Chiedere a Cesàri se conosce il mondo è tempo perso. E' fuori della finestra»


Ma chi è quest’uomo che ama il progresso e la velocità e, allo stesso tempo, resta immobile nel suo isolamento? Che musica nasce da quelle mani geniali, che percorrono rapide quel metro e venti di tastiera per chilometri e chilometri, stando ferme in una stanza?

Nell’incisione con il Trio di Roma, l’ultima traccia di questa selezione, di bassa qualità ma di inaudita novità per l’epoca, è il trattamento che Cesàri riserva al noto tema di Porter che lascia sbalorditi ancora oggi.
Pensate la reazione all’ascolto originale, negli anni ’50. Infatti, quando Arrigo Polillo ascoltò il trio al Cinema Splendore di Roma fu molto colpito da questa versione "originalissima" e "quanto mai progressiva" di Begin The Beguine, al punto da far incidere immediatamente il Trio, inserendolo nella preziosa raccolta di quattro 78 giri, uno dei primi "monumenti" al jazz italiano, uscita per la Parlophone con il nome di Jazz Classics, con copertina di Max Huber, uno dei più talentuosi graphic designer attivo in Italia.


Ascoltando le altre registrazioni di Cesàri, ad esempio la prima e la seconda traccia di questa selezione, registrata con il Marcello Riccio (cl) 5et a Roma nel 1959, dove suona con uno swing inesorabile, che non si ripete mai uguale a se stesso e la terza, con la Romans New Orleans Jazz Band (1957/1960), sono la velocità e la spericolatezza che rendono unico il suono del suo pianoforte, supportati da una mostruosa tecnica, una smisurata fantasia, un tocco geniale e sopraffino, che avrebbe dovuto lanciarlo nell’olimpo dei miti come il suo amato Art Tatum. 

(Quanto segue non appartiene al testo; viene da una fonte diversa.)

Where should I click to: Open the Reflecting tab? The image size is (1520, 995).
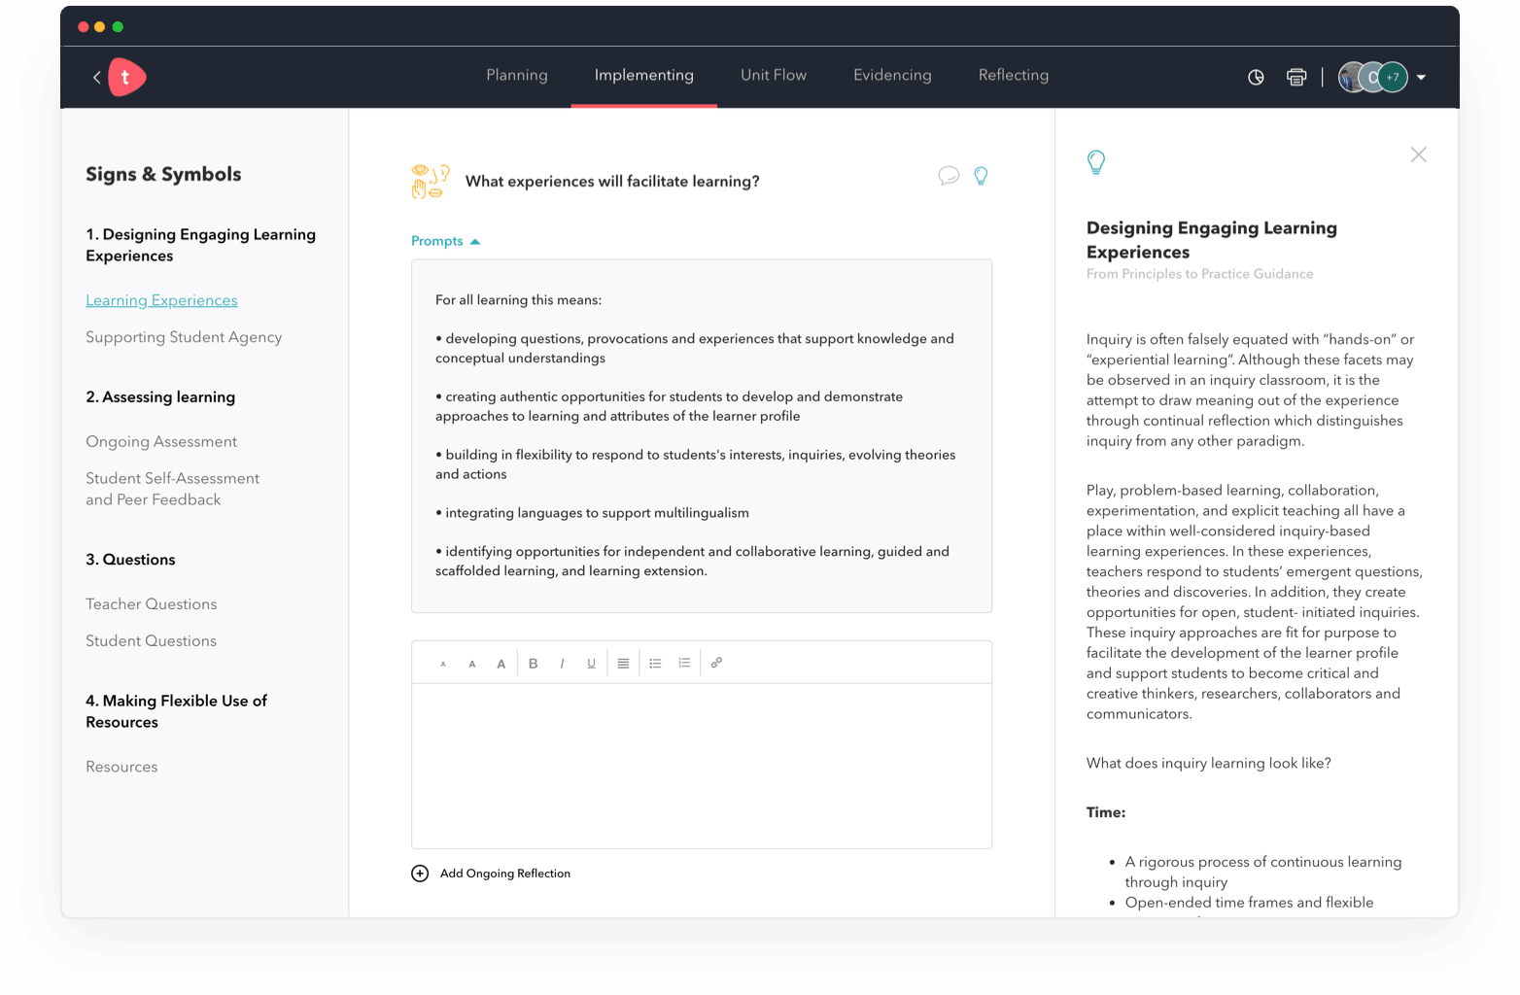tap(1013, 76)
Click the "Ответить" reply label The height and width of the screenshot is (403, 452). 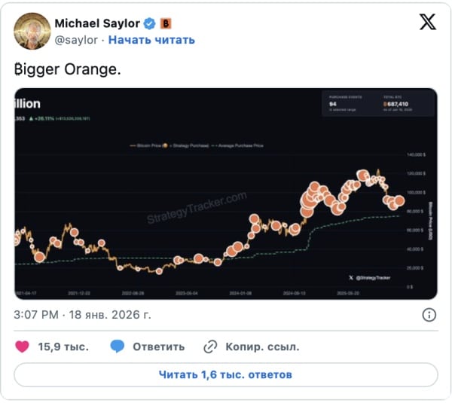click(158, 347)
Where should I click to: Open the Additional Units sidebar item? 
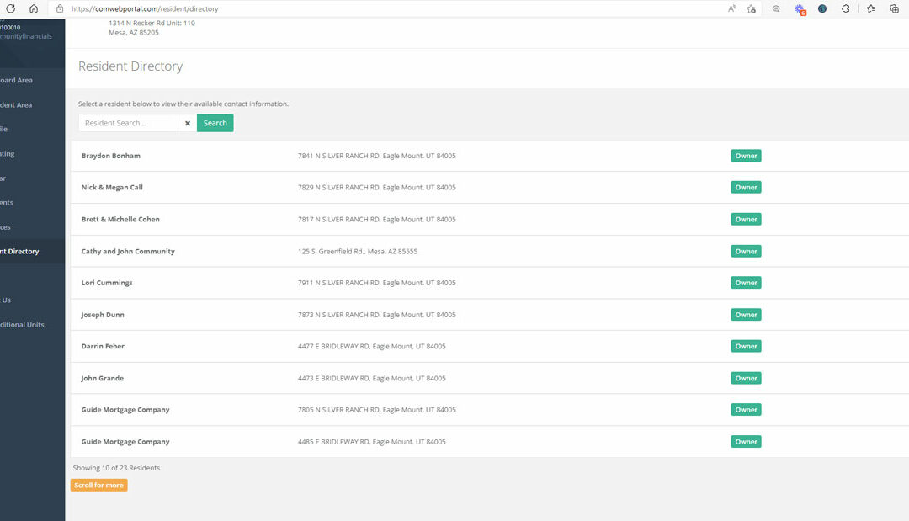coord(24,324)
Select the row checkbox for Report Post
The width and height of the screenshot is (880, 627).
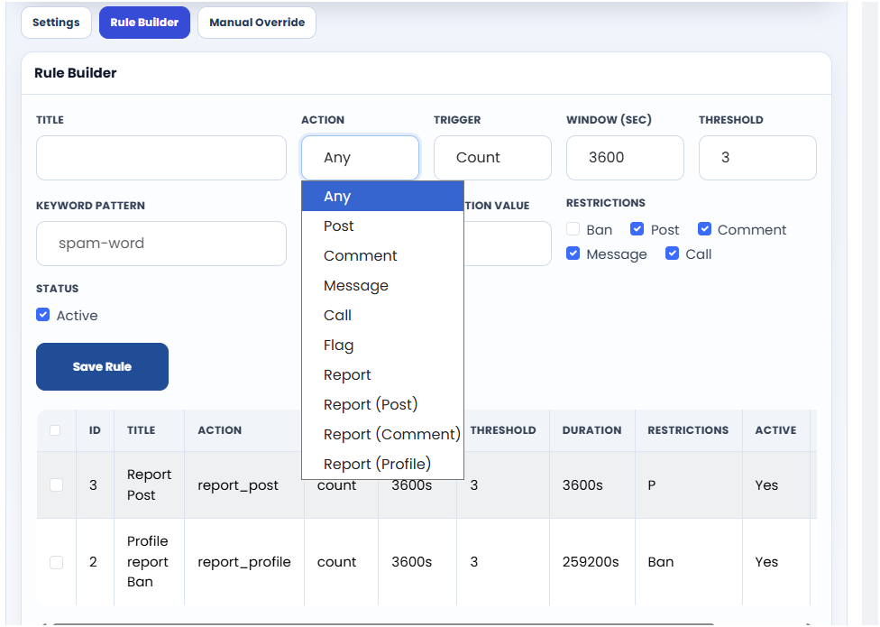pos(56,484)
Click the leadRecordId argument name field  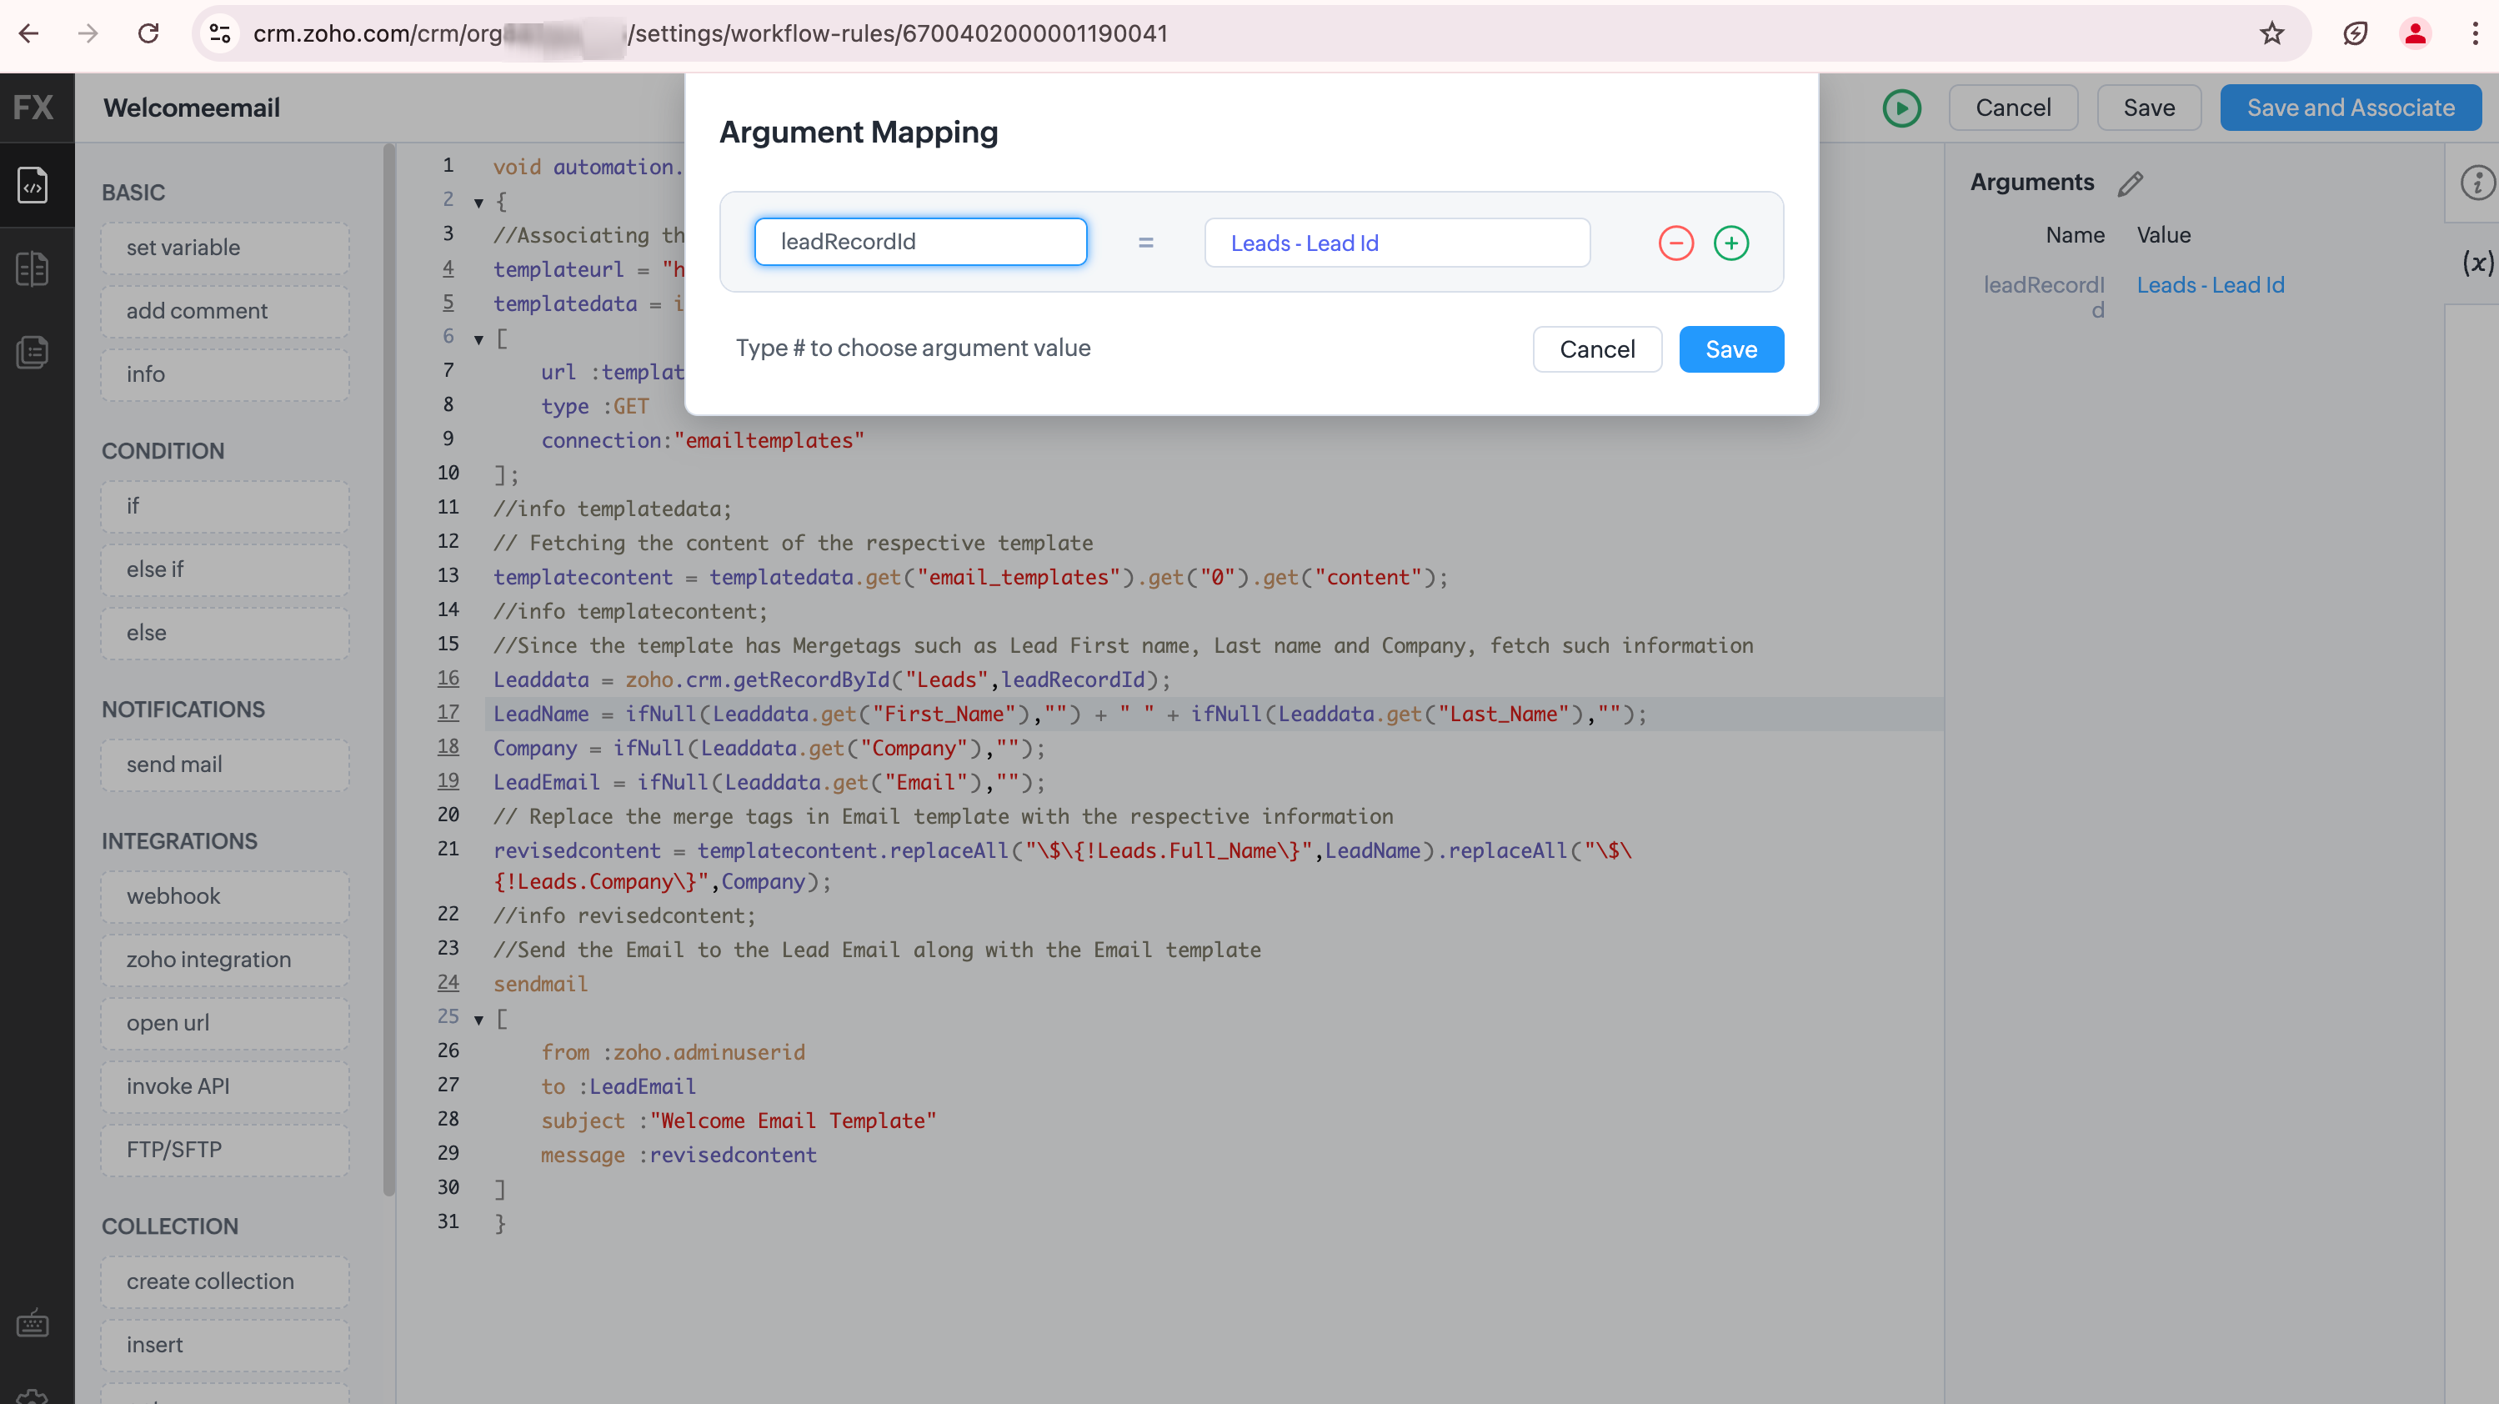[x=920, y=242]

Nel 1960 Ettore Zeppegno propone a Cesàri di registrare per la prestigiosa RCA un intero album di canzoni leggere italiane in chiave jazz, trent'anni prima che scoppiasse la moda, da cui è provengono la quarta e la quinta traccia. Il pianista accetta volentieri, non avendo mai avuto tanto spazio a disposizione, ma il suo perfezionismo sarà sempre insoddisfatto e Cesàri,  improvvisamente cambia direzione, nel senso che non autorizzerà mai la pubblicazione di quelle tracce.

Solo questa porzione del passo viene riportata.